コメディ・ライト小説 ※倉庫ログ
- Re: 真実の妖精王国【オリキャラ募集再開】 ( No.230 )
- 日時: 2014/03/09 18:51
- 名前: 夕衣 (ID: 6nOSsJSp)
07 危険予知
アリサちゃん……アリアちゃん……
どうか、無事でいて……
そう祈りながら、あたしたちは走り続ける。あの2人の目的を知る前に、まずは彼女らの安全を確認しなければならない。
「ったく、アイツらどこで何してるんだ…!?」
「しょうがないじゃない。まだ北のほうしかあたってないもの」
優斗は、それを聞くなり大きくため息をついた。まあ無理もない。相当走りまわってまだ半分と少ししかあたってないって言われたんだから。
「大丈夫……じゃないね、少し休憩しようか」
「ああ…」
優斗はそばにあった切り株に腰を掛ける。せっかくの座り場所を取られてしまったあたしは、ぐるっとあたりを見回した。
「わあ、おっきい……」
最初に目に入ったのは大きな杉の木。抱きついても足りないような太い幹、きれいな木目。人間界にはない美しさがあった。

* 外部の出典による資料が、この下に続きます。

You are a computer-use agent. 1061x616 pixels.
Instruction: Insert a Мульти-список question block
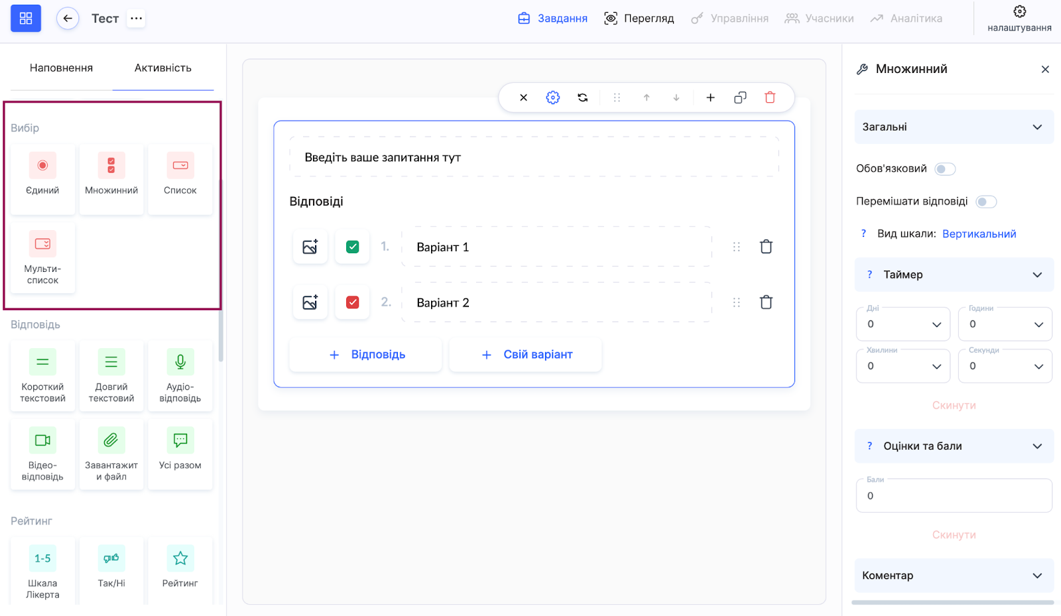click(42, 258)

よく見ると、その木の枝には数羽の小鳥が止まっていた。羽根の色はピンクやオレンジという、とても幻想的な色をしている。
こんなに素敵な木には何か特別な名前がついているだろうと思い、あたしはこの木の名前を調べた。
---〈アンドゥ杉 あんどぅ-すぎ〉---------------------
グリアーナ北西部に位置する森に生える樹齢600年を超える妖精王国最古の杉の木。その力強く美しい容姿や貴重な自然の生き物として妖精王国自然遺産に登録されている。そのためかグリアーナには観光客が多く、年々それが途絶えることはない。また、アンドゥ杉を見に来るためだけに遠いところからやってきている妖精も数多くいる。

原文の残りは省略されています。